**Text extract**
:::
Voting period is over. Please don't add any new votes. Voting period ends on 19 May 2016 at 03:18:40 (UTC)

Original – Hand-tinted photograph of Alice Roosevelt by Frances Benjamin Johnston
Reason
One of the most famous images of her. The hand-tinting isn't perfect, but it's not bad.
Articles in which this image appears
Alice Roosevelt, List of children of the Presidents of the United States
FP category for this image
She was a writer, so let's go with Wikipedia:Featured_pictures/People/Artists_and_writers, as her other work doesn't classify as well.
:::
(Target pointing data)

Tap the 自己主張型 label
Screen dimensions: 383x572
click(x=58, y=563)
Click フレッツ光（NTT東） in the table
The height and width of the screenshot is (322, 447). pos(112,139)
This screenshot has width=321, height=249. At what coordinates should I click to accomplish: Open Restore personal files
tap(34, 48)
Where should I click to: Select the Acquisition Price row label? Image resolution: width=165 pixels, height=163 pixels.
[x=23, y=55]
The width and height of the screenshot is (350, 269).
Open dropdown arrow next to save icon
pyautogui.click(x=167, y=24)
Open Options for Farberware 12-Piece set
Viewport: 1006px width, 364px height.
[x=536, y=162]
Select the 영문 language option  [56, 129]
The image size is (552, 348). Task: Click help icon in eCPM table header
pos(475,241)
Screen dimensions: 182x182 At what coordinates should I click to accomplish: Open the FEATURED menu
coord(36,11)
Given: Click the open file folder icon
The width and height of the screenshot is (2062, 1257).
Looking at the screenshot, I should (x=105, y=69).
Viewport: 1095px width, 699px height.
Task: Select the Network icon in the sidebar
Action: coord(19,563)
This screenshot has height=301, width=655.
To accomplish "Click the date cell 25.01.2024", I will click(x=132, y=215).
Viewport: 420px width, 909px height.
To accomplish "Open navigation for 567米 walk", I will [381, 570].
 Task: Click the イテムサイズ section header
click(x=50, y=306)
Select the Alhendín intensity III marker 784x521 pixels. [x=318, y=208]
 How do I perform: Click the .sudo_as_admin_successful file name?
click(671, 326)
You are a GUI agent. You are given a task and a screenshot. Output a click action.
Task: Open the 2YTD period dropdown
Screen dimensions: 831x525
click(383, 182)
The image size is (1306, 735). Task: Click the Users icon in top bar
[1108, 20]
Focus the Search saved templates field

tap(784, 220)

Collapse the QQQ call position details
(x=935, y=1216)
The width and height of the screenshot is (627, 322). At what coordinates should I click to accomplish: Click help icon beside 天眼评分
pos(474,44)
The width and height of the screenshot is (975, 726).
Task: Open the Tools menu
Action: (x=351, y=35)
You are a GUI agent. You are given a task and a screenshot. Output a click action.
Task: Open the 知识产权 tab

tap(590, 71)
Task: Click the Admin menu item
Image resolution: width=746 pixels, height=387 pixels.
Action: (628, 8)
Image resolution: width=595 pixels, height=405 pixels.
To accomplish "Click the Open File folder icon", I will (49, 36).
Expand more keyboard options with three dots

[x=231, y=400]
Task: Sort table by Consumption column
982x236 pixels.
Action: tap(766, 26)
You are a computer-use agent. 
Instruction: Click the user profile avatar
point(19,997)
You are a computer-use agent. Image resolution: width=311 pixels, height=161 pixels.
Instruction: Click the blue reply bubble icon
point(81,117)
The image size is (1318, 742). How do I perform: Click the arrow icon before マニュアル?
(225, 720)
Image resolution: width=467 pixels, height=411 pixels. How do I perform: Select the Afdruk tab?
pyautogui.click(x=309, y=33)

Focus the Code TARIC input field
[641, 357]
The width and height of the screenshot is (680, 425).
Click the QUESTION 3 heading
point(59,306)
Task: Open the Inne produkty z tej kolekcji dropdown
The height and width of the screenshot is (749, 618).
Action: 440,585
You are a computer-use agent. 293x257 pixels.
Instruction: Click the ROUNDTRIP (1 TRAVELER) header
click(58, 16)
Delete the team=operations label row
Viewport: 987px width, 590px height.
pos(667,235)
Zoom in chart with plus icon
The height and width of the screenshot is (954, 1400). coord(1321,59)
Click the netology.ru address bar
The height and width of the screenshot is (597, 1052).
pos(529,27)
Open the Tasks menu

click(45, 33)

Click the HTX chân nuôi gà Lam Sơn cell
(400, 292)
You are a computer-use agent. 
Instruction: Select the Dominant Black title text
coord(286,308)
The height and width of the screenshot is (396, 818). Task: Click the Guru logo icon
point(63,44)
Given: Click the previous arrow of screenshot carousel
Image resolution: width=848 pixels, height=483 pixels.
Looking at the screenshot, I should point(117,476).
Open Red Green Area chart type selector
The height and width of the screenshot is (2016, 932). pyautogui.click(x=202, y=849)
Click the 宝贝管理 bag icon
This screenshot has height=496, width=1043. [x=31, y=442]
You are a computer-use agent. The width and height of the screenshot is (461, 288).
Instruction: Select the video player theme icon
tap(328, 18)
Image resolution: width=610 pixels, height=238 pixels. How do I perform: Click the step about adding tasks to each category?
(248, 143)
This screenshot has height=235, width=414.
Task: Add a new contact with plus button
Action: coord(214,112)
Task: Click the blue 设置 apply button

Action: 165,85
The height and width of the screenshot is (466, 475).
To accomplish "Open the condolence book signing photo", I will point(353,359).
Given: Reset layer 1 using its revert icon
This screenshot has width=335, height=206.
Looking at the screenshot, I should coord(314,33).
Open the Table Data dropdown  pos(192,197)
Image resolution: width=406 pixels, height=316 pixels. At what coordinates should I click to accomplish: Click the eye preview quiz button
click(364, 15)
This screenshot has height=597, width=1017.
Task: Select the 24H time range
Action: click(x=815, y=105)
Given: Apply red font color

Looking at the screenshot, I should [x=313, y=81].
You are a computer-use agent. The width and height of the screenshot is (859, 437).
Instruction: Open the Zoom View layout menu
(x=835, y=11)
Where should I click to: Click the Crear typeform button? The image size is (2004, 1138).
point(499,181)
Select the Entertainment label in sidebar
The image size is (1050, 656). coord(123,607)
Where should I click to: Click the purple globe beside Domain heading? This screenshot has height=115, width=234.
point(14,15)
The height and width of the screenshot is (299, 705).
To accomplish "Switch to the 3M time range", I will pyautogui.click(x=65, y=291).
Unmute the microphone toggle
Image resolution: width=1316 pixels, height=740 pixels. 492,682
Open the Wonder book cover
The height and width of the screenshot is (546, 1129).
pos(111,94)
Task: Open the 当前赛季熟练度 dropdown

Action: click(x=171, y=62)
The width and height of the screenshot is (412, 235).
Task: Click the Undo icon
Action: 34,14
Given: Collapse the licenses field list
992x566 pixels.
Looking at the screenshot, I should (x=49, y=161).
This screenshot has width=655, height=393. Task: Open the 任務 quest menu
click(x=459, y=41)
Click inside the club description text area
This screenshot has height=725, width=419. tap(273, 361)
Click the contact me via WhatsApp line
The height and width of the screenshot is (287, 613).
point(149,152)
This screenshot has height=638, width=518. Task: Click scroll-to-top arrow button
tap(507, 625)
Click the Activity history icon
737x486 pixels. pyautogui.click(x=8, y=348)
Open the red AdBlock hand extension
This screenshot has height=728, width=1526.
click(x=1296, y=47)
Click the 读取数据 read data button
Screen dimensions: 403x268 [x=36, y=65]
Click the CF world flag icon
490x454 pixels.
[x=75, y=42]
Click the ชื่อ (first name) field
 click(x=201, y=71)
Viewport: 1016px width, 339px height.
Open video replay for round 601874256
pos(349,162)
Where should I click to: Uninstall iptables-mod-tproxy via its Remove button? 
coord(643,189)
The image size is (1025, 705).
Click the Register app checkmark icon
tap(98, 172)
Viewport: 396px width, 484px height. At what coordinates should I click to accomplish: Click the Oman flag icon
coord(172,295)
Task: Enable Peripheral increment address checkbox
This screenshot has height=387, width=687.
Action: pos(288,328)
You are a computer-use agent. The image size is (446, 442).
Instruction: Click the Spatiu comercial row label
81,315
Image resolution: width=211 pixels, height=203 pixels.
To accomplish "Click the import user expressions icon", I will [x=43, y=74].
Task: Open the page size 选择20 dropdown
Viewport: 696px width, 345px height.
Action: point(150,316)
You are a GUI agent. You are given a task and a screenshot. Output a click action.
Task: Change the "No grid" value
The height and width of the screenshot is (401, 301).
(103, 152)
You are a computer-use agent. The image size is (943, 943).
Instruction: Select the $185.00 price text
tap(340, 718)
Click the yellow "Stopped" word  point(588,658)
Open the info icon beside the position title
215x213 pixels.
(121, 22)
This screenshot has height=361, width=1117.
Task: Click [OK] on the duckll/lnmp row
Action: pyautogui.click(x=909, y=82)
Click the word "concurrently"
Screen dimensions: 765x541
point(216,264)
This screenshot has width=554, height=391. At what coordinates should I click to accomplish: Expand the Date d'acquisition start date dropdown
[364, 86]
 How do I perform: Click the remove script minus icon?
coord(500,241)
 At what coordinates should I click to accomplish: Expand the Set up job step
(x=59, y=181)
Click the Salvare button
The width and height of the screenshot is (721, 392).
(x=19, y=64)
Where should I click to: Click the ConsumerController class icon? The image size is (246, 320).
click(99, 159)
:::
**Challenge 1**
Swap "famous" for "well-known" in the stretch of the nomination text from "Voting period is" through "it's not bad.", and write out that stretch.
**Challenge 2**
Reproduce the stretch of rows from the line that contains "Click the HTX chân nuôi gà Lam Sơn cell" through the line that contains "tap(328, 18)", word for word.
The nomination text and the rows have nothing to do with each other.

**Full answer 1**
Voting period is over. Please don't add any new votes. Voting period ends on 19 May 2016 at 03:18:40 (UTC)

Original – Hand-tinted photograph of Alice Roosevelt by Frances Benjamin Johnston
Reason
One of the most well-known images of her. The hand-tinting isn't perfect, but it's not bad.

**Full answer 2**
Click the HTX chân nuôi gà Lam Sơn cell
(400, 292)
You are a computer-use agent. 
Instruction: Select the Dominant Black title text
coord(286,308)
The height and width of the screenshot is (396, 818). Task: Click the Guru logo icon
point(63,44)
Given: Click the previous arrow of screenshot carousel
Image resolution: width=848 pixels, height=483 pixels.
Looking at the screenshot, I should point(117,476).
Open Red Green Area chart type selector
The height and width of the screenshot is (2016, 932). pyautogui.click(x=202, y=849)
Click the 宝贝管理 bag icon
This screenshot has height=496, width=1043. [x=31, y=442]
You are a computer-use agent. The width and height of the screenshot is (461, 288).
Instruction: Select the video player theme icon
tap(328, 18)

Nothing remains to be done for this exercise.